习惯是比天性还要顽固的事物——靳霄明显深谙此理。他用了一整年的时间让李一川习惯,再毫不留情地抽身而出,这比直接跟他说「我爱你」要深刻一百倍。
李一川根本没有抗拒的余地,就已经深陷。
十五天后,靳霄衣冠齐整,重新出现在李一川面前。
这是一个很微妙的时间点:在这之前,想念不够深,在这之后,回忆又太长。
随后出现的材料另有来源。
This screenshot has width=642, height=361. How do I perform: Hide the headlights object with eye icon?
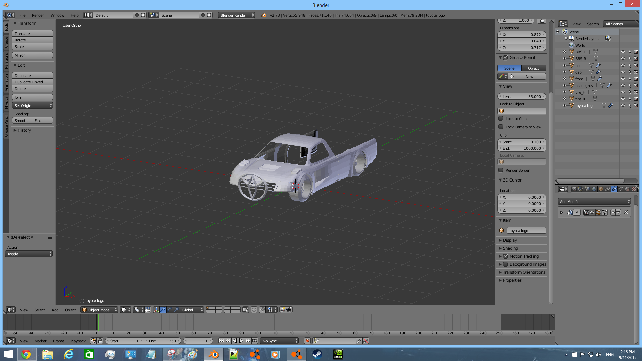(x=623, y=85)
靳霄在最适合登场的时间里,选择了出现,噙着自信又深情的微笑,等待猎物的拥抱。
然后……他如愿的,嗯,被抱了。
第二天起床的时候,老谋深算、算无遗策的靳总除了感到前所未有的腰背酸疼以外,还与一年前的李一川产生了深刻共鸣——「我日!」
不管怎么样,两人总算走到了一起,而且一起就是好几年。
在这几年中,天性花心的靳霄不是没有过移情别恋的苗头,但都被李一川不动声色地压制了下来,最严重的一次,也被他用出柜这件事给堵了回去。
李一川是被靳霄掰弯的,这件事一直让靳霄觉得挺对不起他家人,所以在李一川出柜后,他安分了很多,不再沾花惹草,专心跟李一川过日子。
但李一川心上的包袱却日益渐重。
他既觉得自己卑鄙极了,用这种方法留住靳霄,又觉得自己不孝极了,用伤害家人的方式挽留爱情。
每次跟老妈见面,都会让他包袱里的石头更沉一分。
而三年前生日会的那件事,则是压倒骆驼的最后一根稻草。